Bergeron v. Department of Health Services

In Bergeron v. Department of Health Services (1999) 71 Cal.App.4th 17, the Fifth District noted that the federal regulations require state agencies to have a method for investigating fraud which does not infringe upon due process rights of the provider. It found that the state and federal regulations did comport with due process which requires "notice reasonably calculated to apprise interested parties of the pendency of the action affecting their property interest and an opportunity to present their objections." (Id. at p. 24.) Thus, due process is satisfied if the administrative agency complies with the statutory limitations on its authorities such as giving notice to the provider stating the general allegations, but not disclosing any specific information. (Ibid.) The Bergeron court reasoned that to provide detailed accounts of the incident being investigated would jeopardize the investigation, and due process only requires notice generally of the allegations supporting the investigation. (Id. at p. 25.) The Court wrote: "Under the governing regulations, the Department is permitted, in fact encouraged, pursuant to 42 Code of Federal Regulations section 455.23 (1998) to withhold payments to Medi-Cal providers when provided with reliable evidence that there has been fraud or willful misrepresentation in the practices of the provider.
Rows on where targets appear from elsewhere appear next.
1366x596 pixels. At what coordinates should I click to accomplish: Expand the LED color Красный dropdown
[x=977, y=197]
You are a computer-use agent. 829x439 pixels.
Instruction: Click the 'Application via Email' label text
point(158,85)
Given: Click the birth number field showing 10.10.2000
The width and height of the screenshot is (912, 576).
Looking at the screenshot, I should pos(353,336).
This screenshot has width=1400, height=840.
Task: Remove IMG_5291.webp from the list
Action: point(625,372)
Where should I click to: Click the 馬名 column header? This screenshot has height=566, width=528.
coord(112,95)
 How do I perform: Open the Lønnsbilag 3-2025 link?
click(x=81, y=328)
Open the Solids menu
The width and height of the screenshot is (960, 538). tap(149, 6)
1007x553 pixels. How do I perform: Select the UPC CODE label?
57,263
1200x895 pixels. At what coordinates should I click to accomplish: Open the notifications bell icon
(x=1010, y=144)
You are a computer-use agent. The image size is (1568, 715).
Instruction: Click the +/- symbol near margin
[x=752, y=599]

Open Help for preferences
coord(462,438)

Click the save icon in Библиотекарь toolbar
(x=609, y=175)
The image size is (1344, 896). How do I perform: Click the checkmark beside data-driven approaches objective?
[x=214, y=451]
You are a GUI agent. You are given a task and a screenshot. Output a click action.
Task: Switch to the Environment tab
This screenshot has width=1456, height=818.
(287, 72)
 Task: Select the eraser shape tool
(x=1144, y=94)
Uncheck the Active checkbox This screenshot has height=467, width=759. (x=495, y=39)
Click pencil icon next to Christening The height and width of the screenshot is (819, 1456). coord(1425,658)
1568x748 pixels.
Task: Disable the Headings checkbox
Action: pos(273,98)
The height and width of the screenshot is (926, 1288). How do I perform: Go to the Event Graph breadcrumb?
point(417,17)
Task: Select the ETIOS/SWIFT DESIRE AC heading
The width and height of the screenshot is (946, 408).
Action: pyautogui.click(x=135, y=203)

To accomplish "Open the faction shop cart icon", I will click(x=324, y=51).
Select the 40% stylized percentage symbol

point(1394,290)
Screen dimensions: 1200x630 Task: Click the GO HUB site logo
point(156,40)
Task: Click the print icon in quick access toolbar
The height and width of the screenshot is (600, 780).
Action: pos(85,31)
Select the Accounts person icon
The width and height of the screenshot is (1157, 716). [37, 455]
In an obvious effort to comport with the dictates of due process, the regulation carefully lays out the limitations of the state agency's authority to take such action. They include: 1) notice must be given to the provider stating the 'general allegations as to the nature of the withholding action, but need not disclose any specific information concerning its ongoing investigation'; 2) the notice must state the regulatory authority for the withholding and advise the provider he or she may submit written evidence for consideration by the agency; and 3) the withholding must be temporary, continuing only until a final resolution of the allegations of fraud. (42 C.F.R. 455.23; .) The regulatory scheme is obviously designed to parallel a criminal investigation by the agency or a state fraud prosecuting unit. It is temporary in nature in order to hold the status quo and protect the government's monetary interests until the criminal investigation ends in either abandonment or a judicial proceeding." (Bergeron v. Department of Health Services, supra, at p. 24.)